Since then, there have been a great many high profile investigations into some of the world’s most powerful leaders. From Bill Clinton’s infamous impeachment to the lesser known Brit Home Secretary Jacqui Smith’s resignation (thanks to her husband’s 5 pound, pay-per-view porn habit). There’s Hillary of course, grilled to toast by the FBI in an investigation that many argue cost her the election. President Trump is currently under investigation for obstruction of justice. There’s Netanyahu investigated for expensive cigars and rare champagne, and not prosecuted enough of course for his more serious excesses. After the Panama Papers broke, Iceland’s Prime Minister resigned, and the Argentine and Pakistani leadership became ensnared in long-running public scandals, federal prosecutors, trials, and... joint investigation teams.

JIT. In Pakistan, perhaps the most widely used, best-hated acronym of our time. They’ve been around for a while, and many don’t realise they are mandatory under Pakistan’s Anti-terrorism Act every time a terrorism offence takes place. Perhaps this is why new mention of the word leads to an immediate national fatigue, a collective groan heard in rooms around the country. In our lifetime, few things in the world are as anti-climatic as an India-Pakistan cricket match, and a JIT.

“They say JIT again and I have to send my wife to the store for Kala Kola hair tonic. It’s making my beard go white,” laughs Anwar Khan, a DHA shopkeeper sitting among a mountain of shampoo sachets. He is a PML-N supporter who follows the news with avid interest on his small LCD TV set.

It’s close to how most feel. Despite two JIT’s formed after the Bhutto assassination, despite a delayed JIT that ineptly investigated the deaths of 259 people in the Baldia factory fire, it wasn’t really until the 2014 Model Town killings that JIT’s began pricking the curiosity of ordinary people. What in the world was a JIT, who were the investigators, and why wasn’t anything happening? Report after stale report, with controversies forgotten by the next news cycle, JIT’s dominated the popular narrative for a remarkably short amount of time despite the enormous burdens supposedly placed upon them.

And then came Panamagate. On April 20th, the country’s apex court ordered the establishment of yet another JIT to further investigate a sitting Prime Minister and his family, citing a lack of evidence. It was a frustrating moment for the country.

Since then, a recent highlight of the probe, apart from a lot of complaining that the institutions under the PM aren’t cooperating enough to possibly indict their boss, has been a leaked screen grab of Hussain Nawaz twiddling his thumbs for all we know, in a very white room.

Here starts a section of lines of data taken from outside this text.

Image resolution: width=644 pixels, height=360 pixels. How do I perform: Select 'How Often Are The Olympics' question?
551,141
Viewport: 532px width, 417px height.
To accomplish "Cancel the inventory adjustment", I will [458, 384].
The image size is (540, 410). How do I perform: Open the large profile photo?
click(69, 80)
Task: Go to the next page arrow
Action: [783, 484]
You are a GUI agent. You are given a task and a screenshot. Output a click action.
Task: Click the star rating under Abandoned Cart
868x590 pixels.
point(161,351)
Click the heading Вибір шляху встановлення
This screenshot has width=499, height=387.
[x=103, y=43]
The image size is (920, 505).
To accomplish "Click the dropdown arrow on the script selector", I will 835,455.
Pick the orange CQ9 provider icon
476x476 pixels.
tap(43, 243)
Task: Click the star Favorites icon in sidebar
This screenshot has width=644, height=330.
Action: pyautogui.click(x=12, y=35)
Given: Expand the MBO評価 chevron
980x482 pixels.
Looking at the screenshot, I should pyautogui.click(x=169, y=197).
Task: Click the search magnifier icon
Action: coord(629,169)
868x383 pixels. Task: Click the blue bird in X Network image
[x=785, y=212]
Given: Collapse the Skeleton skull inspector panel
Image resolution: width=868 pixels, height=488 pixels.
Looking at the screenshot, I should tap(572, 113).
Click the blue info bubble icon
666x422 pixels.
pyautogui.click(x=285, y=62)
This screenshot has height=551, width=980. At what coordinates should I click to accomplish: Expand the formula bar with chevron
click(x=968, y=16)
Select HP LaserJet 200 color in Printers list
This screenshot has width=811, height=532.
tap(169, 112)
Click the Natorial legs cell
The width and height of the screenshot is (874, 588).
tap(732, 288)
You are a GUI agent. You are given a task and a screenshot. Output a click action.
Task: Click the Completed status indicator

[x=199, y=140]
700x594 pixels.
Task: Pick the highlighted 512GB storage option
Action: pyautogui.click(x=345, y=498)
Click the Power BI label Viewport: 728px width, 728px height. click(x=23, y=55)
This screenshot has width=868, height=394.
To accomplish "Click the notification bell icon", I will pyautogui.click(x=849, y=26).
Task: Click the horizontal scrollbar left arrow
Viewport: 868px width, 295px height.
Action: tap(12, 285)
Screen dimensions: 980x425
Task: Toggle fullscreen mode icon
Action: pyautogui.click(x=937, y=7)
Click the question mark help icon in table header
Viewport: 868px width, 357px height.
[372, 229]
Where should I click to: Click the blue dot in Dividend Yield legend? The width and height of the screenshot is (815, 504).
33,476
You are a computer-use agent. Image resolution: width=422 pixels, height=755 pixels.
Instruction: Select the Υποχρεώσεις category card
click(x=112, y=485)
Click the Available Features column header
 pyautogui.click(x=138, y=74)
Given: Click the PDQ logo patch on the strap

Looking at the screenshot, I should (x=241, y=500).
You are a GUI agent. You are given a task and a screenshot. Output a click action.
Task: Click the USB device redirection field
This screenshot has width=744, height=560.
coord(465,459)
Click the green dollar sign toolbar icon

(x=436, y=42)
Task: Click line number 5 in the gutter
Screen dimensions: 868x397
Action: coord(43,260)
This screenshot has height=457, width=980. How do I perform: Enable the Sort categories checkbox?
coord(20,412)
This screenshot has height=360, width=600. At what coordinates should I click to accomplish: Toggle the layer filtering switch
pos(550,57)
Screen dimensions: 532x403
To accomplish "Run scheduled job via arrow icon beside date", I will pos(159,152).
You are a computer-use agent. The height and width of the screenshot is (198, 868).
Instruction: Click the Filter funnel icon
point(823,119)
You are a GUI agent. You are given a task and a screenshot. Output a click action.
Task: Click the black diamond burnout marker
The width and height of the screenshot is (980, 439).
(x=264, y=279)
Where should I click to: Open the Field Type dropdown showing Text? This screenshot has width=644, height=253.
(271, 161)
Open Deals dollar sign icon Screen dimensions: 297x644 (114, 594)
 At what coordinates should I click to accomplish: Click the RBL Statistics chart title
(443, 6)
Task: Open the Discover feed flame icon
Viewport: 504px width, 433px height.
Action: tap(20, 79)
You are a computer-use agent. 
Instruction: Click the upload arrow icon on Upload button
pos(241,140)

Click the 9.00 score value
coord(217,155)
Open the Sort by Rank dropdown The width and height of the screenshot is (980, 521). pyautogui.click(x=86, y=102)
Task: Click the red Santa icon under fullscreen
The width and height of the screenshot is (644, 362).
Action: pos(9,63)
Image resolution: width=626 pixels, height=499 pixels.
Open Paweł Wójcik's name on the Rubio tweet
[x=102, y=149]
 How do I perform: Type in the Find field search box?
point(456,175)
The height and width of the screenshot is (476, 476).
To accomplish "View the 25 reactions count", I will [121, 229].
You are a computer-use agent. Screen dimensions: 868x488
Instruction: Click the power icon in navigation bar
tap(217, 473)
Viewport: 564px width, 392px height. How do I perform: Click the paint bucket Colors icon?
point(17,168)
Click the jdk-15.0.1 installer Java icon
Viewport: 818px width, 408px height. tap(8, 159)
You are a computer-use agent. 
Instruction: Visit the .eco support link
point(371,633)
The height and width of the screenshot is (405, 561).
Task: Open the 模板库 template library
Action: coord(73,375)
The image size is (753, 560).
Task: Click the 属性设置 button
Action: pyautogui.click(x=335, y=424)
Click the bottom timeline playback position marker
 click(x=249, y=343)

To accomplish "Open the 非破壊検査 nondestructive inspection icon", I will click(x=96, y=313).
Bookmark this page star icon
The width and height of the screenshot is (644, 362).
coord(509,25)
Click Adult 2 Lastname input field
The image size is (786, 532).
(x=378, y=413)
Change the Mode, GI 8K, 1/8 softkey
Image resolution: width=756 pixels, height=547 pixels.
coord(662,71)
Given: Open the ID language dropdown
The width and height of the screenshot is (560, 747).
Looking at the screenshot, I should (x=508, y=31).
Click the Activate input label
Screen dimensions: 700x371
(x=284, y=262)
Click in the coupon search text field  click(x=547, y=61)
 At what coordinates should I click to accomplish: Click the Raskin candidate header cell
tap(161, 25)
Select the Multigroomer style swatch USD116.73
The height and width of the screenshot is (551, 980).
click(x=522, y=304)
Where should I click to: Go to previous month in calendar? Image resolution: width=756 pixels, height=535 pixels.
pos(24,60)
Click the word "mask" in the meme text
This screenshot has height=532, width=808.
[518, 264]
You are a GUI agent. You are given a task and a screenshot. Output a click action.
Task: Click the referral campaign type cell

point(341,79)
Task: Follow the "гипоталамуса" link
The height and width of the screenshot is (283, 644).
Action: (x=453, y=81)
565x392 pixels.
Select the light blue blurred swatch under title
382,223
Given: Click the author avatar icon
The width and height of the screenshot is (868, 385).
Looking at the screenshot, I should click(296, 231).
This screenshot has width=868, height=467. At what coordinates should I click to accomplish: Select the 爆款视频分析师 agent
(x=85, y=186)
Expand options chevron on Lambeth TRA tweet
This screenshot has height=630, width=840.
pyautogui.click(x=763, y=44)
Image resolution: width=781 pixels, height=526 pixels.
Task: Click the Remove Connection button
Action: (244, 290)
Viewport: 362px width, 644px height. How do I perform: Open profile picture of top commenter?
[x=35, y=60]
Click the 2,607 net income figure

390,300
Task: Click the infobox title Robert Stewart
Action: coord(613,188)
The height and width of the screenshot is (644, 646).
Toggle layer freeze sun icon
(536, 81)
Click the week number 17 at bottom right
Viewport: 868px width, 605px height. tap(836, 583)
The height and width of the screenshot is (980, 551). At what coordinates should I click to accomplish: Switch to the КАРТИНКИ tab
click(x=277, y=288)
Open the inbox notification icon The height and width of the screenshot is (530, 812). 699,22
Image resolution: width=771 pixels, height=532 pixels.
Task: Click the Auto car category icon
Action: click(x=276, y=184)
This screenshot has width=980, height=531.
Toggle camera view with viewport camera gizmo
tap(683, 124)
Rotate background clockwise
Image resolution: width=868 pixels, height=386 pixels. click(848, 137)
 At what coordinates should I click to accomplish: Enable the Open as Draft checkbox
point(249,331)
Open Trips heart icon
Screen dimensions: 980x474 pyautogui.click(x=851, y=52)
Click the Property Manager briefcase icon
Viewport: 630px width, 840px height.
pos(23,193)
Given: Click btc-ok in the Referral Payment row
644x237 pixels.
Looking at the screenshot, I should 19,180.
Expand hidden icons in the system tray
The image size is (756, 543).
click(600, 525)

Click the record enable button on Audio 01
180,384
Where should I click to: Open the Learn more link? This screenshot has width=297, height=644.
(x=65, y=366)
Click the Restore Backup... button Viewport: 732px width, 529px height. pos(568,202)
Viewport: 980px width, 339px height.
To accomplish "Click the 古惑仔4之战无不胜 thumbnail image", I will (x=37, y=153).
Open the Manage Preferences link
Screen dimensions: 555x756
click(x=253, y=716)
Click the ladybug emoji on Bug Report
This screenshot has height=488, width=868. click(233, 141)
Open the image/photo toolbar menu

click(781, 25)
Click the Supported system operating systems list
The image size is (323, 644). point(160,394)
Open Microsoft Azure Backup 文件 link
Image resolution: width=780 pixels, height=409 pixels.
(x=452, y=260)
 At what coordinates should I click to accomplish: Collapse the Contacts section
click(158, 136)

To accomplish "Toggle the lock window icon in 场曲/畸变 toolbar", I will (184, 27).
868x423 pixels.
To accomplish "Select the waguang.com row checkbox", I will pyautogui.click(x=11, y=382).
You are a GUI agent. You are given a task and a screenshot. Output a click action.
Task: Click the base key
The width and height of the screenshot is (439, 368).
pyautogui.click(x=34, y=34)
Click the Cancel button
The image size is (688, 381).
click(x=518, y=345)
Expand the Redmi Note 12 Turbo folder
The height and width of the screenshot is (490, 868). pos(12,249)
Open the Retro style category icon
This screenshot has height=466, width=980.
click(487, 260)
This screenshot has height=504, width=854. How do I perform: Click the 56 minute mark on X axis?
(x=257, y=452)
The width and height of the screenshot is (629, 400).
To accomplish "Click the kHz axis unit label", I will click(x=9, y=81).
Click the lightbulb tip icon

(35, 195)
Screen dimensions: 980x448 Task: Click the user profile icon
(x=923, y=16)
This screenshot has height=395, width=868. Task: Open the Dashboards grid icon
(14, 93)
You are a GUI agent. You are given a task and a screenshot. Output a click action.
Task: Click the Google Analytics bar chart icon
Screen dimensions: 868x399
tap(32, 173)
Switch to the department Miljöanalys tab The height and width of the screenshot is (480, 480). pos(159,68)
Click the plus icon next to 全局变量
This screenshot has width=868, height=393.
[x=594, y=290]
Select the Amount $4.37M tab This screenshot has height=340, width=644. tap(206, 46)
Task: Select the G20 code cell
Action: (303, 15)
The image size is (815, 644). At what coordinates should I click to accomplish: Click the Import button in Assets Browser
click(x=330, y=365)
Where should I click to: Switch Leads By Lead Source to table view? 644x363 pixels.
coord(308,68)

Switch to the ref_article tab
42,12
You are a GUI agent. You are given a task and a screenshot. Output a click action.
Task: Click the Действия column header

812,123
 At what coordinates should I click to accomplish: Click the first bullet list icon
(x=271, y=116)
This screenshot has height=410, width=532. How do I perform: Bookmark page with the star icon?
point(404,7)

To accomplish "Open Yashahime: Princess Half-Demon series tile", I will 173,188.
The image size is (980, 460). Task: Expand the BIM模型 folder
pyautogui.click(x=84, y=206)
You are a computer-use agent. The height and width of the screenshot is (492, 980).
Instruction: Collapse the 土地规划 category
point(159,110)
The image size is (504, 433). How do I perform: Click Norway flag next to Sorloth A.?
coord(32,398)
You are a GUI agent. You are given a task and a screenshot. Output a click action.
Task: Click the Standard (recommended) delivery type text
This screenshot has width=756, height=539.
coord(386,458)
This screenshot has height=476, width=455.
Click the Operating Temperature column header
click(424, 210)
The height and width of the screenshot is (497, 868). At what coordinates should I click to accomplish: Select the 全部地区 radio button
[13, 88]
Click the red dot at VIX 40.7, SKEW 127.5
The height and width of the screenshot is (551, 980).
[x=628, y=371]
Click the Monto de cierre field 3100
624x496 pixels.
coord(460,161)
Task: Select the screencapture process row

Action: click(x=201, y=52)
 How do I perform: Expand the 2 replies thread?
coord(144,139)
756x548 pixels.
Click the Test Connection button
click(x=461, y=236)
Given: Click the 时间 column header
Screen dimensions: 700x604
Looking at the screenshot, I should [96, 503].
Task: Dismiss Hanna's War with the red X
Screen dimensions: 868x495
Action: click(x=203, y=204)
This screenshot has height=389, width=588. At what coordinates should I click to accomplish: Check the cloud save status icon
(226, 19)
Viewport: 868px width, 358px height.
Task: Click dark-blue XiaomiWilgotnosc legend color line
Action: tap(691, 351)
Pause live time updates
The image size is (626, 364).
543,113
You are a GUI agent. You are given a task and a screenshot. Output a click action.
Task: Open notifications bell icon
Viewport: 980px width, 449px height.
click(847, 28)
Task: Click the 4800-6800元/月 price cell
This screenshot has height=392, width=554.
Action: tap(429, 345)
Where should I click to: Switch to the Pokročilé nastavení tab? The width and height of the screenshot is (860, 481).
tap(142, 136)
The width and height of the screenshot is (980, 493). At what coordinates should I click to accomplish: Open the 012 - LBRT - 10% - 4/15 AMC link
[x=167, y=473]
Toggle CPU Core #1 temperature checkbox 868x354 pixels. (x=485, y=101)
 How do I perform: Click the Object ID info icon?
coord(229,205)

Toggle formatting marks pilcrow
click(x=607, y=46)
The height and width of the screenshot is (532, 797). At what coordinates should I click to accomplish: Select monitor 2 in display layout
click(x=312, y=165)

It led to quite the fuss, and Sharif asked that a judicial commission be formed to investigate the leak. Who might’ve dared to destroy the pretty sensibilities of a money laundering investigation, after all? Who was small hearted enough to feed the circus and leak the photo? The opposition? The army? A bored employee with CCTV access? Who cares?

Public investigations are by now, a rather common part of judicial processes around the world. They are by nature theatrical and humiliating, and the public is interested in seeing powerful people falling from grace, or trapped in an all too human moment. It intrigues the imagination, it’s the stuff great novels are made of. Queens sent to the gallows, presidents being impeached, famous athletes on televised trial. Tiger Woods, David Petraeus, Bill Clinton, Richard Nixon, all of them had their Hussain Nawaz screen grab moment multiplied by a million. Does the public deserve to see the circus? I say it does. Guilty or not, the visuals are one half of the accountability process.

On Friday, the Prime Minister presented himself before the JIT. On Saturday, CM Shehbaz Sharif did the same. Soon afterwards, he gave himself high praise for showing up. Of course, they are allowed some political point scoring. The investigation must bring back memories they’d much rather forget, and never is the Sharif wound as fresh as when it is gazed upon by the Pakistan army. The Sharifs claim that their appearance before this team of investigators is history being made, but it really isn’t. CM Shehbaz and his Law Minister were interrogated by an admittedly spineless JIT just three years ago for the deaths of 14 people under their watch. The PPP and PML-N have endured trials, exile, corruption charges, murder investigations, jail time, with and (sometimes) without military rule. For a 70 year old country, it’s a rather hackneyed history being made over and over again, give or take a little transparency.

So best not to get teary eyed and nostalgic now. The public’s got short memories, and the JIT record speaks for itself. But the leadership might want to spare the nation the favour-talk, the this-is-history-and-we-are-heroes talk. Nobody’s a monk here, and to appear before a public or private court of accountability is the government’s civic duty, not an act of courtesy, or in fact, a matter of shame as PTI leader Imran Khan tweeted on Friday. No government ever died from public embarrassment. Not in Pakistan, anyway.

 

The writer is a member of staff.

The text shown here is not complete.